# Aim of the task
Which lines in the data below contain the word "Wilhelm"? Copy each of them.
■ ■ ■ ■ ■ ■ ■
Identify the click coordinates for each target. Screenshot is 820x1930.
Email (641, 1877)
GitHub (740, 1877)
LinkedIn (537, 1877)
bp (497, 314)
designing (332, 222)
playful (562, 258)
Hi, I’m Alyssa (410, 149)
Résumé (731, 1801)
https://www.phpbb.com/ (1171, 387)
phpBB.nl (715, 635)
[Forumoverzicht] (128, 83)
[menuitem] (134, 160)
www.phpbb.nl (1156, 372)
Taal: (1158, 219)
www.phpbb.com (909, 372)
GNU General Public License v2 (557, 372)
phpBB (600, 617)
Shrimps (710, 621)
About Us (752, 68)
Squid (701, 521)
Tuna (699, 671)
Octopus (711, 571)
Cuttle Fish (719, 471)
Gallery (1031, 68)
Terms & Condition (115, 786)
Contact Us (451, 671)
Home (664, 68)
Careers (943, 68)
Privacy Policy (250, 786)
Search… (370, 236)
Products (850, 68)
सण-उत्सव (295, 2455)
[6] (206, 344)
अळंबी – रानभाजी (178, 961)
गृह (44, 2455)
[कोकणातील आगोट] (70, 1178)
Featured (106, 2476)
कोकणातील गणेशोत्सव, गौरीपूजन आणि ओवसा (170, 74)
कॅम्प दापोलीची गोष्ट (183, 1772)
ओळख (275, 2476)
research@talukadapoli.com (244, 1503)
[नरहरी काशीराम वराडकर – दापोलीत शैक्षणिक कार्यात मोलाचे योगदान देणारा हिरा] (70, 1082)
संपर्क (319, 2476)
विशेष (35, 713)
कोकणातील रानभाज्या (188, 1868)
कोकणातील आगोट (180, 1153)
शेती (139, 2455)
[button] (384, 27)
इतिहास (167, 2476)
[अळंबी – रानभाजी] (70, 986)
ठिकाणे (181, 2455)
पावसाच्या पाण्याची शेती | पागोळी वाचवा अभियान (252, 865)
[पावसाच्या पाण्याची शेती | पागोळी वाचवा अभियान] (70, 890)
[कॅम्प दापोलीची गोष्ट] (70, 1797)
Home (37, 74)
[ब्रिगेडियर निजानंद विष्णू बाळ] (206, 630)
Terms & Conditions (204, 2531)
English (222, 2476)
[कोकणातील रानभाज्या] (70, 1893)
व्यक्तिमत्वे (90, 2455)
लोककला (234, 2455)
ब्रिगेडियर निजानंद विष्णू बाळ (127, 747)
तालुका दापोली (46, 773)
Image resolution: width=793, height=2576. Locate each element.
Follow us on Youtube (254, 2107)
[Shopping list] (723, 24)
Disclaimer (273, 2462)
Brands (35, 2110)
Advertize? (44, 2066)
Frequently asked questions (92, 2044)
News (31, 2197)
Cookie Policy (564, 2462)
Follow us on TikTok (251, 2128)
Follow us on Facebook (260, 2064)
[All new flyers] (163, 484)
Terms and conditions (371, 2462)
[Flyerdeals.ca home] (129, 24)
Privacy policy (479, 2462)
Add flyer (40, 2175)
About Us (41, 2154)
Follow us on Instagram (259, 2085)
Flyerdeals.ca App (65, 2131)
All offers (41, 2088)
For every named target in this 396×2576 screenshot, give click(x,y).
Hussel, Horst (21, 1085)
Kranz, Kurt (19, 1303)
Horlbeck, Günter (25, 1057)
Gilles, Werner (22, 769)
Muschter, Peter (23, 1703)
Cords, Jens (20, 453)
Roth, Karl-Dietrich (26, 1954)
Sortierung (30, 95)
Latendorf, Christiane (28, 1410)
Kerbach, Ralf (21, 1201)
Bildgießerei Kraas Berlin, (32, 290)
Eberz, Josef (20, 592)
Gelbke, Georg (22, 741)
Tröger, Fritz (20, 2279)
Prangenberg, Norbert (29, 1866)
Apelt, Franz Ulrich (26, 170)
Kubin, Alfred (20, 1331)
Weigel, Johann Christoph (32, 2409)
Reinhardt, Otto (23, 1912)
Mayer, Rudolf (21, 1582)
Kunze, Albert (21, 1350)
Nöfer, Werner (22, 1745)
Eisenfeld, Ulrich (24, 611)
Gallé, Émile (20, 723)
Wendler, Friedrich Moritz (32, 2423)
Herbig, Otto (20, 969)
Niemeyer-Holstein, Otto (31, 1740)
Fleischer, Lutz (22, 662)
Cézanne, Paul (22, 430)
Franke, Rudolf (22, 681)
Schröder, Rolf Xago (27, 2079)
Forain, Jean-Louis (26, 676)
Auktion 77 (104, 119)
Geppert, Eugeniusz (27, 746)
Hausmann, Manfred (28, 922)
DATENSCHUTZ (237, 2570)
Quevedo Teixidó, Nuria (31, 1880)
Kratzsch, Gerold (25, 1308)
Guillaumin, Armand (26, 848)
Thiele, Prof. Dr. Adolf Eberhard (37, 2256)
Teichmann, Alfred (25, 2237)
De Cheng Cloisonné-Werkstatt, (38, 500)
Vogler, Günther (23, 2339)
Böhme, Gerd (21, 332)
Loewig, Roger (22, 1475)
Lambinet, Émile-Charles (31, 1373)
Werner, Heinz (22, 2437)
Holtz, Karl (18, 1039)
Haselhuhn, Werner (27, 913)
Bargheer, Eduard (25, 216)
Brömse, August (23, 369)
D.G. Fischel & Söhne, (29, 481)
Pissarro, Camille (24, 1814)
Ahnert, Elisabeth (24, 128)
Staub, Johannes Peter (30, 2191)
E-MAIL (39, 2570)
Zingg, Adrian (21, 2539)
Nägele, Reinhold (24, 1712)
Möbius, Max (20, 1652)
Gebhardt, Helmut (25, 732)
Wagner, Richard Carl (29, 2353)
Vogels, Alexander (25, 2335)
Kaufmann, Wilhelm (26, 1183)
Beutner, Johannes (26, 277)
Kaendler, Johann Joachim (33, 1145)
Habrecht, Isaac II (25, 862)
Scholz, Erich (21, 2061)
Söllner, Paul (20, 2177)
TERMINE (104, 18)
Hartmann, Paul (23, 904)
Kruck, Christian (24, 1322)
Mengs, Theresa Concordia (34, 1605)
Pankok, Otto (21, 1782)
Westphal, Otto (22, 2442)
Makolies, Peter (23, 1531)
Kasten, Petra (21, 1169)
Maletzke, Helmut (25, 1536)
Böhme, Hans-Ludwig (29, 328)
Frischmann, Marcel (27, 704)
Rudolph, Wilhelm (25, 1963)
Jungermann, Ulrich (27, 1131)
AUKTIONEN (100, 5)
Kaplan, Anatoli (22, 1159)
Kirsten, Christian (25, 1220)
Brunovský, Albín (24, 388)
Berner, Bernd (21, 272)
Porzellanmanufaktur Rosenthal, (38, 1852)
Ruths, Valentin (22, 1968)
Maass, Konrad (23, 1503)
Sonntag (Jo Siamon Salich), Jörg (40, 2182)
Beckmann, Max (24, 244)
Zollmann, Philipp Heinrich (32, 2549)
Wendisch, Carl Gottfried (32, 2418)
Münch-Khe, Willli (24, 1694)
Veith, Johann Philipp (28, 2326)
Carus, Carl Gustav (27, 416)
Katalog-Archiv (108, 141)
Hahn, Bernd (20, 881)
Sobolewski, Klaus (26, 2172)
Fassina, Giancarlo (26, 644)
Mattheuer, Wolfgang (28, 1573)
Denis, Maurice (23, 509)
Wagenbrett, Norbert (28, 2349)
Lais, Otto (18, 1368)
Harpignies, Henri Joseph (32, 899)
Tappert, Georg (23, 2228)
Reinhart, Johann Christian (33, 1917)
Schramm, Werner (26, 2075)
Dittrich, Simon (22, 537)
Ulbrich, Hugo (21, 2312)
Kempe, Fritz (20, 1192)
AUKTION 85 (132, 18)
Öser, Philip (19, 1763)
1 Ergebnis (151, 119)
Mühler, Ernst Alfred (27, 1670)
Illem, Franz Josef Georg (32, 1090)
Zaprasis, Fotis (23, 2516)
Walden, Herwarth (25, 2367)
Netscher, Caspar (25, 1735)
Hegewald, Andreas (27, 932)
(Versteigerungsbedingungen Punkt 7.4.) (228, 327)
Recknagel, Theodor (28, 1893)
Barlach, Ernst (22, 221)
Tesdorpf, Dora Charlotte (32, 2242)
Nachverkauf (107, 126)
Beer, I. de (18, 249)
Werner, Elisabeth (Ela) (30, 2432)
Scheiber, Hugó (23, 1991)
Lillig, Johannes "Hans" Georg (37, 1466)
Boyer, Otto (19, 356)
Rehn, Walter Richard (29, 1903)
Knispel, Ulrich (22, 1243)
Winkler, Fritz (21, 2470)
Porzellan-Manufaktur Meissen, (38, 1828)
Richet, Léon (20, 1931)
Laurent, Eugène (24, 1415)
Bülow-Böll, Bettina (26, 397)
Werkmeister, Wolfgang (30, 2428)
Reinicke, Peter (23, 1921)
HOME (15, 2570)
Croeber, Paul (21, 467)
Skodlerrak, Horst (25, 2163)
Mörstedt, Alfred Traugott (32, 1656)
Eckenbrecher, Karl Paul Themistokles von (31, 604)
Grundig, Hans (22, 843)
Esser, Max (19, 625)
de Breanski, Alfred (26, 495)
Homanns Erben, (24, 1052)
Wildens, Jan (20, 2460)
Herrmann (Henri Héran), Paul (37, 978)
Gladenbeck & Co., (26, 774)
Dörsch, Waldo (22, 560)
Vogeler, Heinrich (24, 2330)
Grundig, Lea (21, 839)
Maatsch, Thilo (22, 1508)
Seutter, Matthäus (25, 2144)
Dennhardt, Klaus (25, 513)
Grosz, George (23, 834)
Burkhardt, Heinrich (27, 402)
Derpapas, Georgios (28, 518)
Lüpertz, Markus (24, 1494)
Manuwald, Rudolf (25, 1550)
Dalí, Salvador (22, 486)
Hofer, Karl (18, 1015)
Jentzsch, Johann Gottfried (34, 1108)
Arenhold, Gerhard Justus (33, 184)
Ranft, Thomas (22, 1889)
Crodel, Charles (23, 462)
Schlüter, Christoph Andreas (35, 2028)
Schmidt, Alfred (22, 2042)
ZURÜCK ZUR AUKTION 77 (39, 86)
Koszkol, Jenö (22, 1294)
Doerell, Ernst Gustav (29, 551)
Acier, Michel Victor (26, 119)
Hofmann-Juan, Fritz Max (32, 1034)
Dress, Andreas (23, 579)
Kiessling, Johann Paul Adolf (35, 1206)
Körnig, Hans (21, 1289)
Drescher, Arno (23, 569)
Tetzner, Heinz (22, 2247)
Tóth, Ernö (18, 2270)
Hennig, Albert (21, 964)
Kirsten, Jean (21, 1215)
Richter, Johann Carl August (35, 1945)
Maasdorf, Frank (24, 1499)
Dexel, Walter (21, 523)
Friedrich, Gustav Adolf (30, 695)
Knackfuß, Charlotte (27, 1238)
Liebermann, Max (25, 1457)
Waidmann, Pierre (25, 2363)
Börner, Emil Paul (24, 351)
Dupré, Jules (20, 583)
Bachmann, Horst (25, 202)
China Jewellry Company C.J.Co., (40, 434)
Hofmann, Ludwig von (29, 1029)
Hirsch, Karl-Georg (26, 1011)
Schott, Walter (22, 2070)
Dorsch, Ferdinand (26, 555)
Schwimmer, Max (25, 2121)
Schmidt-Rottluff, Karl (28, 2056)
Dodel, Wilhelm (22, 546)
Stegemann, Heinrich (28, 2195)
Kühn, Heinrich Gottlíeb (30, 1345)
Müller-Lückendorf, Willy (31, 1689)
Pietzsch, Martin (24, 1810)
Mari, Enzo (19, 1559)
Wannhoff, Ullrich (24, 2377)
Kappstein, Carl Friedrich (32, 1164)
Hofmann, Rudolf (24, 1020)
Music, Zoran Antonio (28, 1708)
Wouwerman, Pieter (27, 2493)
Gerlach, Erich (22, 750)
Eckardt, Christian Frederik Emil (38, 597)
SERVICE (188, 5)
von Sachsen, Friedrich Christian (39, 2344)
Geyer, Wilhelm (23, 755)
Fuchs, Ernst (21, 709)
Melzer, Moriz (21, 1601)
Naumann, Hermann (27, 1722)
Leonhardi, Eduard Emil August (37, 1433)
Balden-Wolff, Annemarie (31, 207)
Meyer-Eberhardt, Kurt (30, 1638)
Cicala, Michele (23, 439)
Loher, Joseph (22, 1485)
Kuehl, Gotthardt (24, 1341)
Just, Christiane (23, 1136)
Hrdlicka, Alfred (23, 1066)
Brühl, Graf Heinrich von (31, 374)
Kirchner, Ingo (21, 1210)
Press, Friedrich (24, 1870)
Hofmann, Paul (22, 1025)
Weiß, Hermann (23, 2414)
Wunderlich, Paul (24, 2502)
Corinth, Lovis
■ ■ ■ ■ ■ ■ ■
# Solution to this task
Kaufmann, Wilhelm (26, 1183)
Rudolph, Wilhelm (25, 1963)
Dodel, Wilhelm (22, 546)
Geyer, Wilhelm (23, 755)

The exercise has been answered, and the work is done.